Oil firms will pay Sh2 million for a construction permit of crude oil storage and pipelines under proposed regulations, as the country steps up efforts to become an exporter of black gold.
The fee is contained in the Petroleum (Midstream Crude Oil and Natural Gas Pipeline and Storage Operations) Regulations, 2025 where the permits will be valid for up to five years from the date of issuance.
Kenya is this month set to decide on the development and operationalisation plan of the oilfields in South Lokichar, Turkana County as the country seeks to end a wait of more than a decade to become an oil exporter.
The firms will further pay Sh2 million to operate the crude oil pipeline and or storage facilities. Renewal of the permits will cost a further Sh1 million.
“These regulations shall apply to the construction and operation of crude oil and natural gas pipeline and storage facilities and jetty in Kenya, including permits to construct pipelines and storage depots and licences to operate pipelines and storage facilities,” the Energy and Petroleum Regulatory Authority says in the regulations.
The regulations will also guide construction of storage and transport facilities of natural gas.
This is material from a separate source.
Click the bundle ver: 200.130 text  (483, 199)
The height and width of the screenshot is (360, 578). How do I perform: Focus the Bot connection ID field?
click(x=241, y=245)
Kenya is keen to tap the commodity from neighbouring Tanzania. Some of the facilities will be as common user facilities with Epra setting the fees that the owners will charge.
Construction of storage tanks and a pipeline to transport crude oil from South Lokichar are integral to Kenya’s plan to ship the commodity from the oilfields to refineries abroad for processing.
Kenya currently lacks a crude pipeline, a situation that prompted the trucking of oil from South Lokichar to Mombasa during the pilot phase that was designed to test the global appeal of the oil between 2019 and 2020.
The regulations signal that Kenya is keen to push its ambitions of commercially tapping oil reserves in Turkana in addition to other blocks set to open for prospecting.
Cabinet’s approval of the Field Development Plan (FDP) for blocks T6 and T7 is expected by the end of this month, as Kenya inches closer to realizing its dream of being an oil producing nation. Parliament will then be expected to ratify the plan within 90 days.
Gulf Energy, who bought the project from Tullow Oil in a $120 million (Sh15.49 billion at current exchange rates) deal, is expected to mobilise funds needed to bankroll the commercial production of the oil.
Tullow discovered commercially viable oil in the South Lokichar basin in 2012. Lack of a strategic partner to bankroll the project and delays in approving the FDP however derailed efforts to progress the project to commercial production.